With seasonal fluctuations, the department’s recycling trucks had been delivering roughly 20,000 tons of plastic, glass and metal each month to Sims’s sorting facilities. But the company has seen that decline by 1,000 to 1,500 tons a month.
“Whether it’s attributed to scavenging activity, an individual is rarely going to go out and pick up bulky metal,” Mr. Outerbridge said. “That’s not a guy with a stick over his shoulder and a bag of cans.”
To track thefts, sanitation officials used online requests and calls to the city’s 311 hot line for the agency to remove chlorofluorocarbons from refrigerators, freezers, air-conditioners, water coolers and dehumidifiers. The removal of the toxic gas is required by Environmental Protection Agency regulations, and specially trained sanitation crews respond to the requests, draw the materials out of the appliances and leave them for removal by the department’s regular recycling pickup.

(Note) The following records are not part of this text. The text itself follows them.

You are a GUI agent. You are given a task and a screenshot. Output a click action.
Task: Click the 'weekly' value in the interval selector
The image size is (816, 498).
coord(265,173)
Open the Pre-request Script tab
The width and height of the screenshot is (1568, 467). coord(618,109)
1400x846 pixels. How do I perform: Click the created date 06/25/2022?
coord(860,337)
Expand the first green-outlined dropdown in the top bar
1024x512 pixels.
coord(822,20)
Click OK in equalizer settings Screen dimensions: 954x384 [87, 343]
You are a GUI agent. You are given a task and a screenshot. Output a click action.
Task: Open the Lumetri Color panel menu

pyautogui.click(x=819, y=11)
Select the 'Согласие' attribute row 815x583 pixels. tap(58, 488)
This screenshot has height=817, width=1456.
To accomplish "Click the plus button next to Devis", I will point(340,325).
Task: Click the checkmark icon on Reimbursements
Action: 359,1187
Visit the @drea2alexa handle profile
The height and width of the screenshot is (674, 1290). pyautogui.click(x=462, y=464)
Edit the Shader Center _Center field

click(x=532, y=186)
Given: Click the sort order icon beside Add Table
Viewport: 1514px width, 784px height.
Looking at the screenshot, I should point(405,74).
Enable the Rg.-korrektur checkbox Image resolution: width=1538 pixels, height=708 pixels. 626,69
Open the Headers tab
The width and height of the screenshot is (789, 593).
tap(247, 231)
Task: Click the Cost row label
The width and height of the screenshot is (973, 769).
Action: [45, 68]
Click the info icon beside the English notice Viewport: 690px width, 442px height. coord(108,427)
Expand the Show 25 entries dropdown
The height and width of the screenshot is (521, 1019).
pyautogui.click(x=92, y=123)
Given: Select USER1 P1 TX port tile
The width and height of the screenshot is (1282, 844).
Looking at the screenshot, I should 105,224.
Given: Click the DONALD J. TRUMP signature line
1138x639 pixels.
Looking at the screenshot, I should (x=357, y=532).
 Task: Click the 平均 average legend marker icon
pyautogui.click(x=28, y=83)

A task force in the Department of Sanitation Police that focuses on crimes like illegal dumping and the thefts of recyclables has also seen a significant increase in activity on the streets, where it plays cat and mouse with a constant stream of determined thieves, said Inspector Robert D’Angelo, who leads the task force.
Driving vehicles ranging from personal cars and rented trucks to vans that look as if they themselves are a tank of gas away from the scrapyard, thieves who live by the Sanitation Department’s recycling pickup schedules, listed on the agency’s Web site, cruise the city’s streets the night before the big white trucks make their rounds.
In response, the officers have stepped up their enforcement, Inspector D’Angelo said, and while the theft of curbside recyclables warrants only a summons, the sanitation officers impound the vehicles and their cargo — frequently a jumbled load of refrigerators, air-conditioners, Venetian blinds, office partitions and stoves.
This year through Dec. 1, the task force has seized more than 270 vehicles, according to records provided by the department. But the small force does not have the staffing or resources either to track the thieves to the scrapyards where they sell their haul or to determine whether there are connections among any of the people.
But on most nights, the officers move through the city neighborhoods in small teams, working in plain clothes and unmarked cars, circling block after block in the areas they know provide good hunting for their targets, lying in wait and then pouncing, with lights and sirens, when they see someone remove material from curbside, which under law belongs to the city.
On a recent night in Bensonhurst, Brooklyn, they grabbed a man driving a ragged Dodge van packed with scrap — what looked like the contents of two messy garages crammed into the back of a dilapidated van with Pennsylvania plates.
The driver, a squat bedraggled-looking man in jeans and a blue shirt with a blue bandana covering his head, stood looking defeated as the two officers, Michael Bristol and Ed Burke, surveyed the van and its contents.
“This guy has been out here before,” said Officer Burke, nodding his head towards the open back doors of the van and adding, “It’s a nice load.”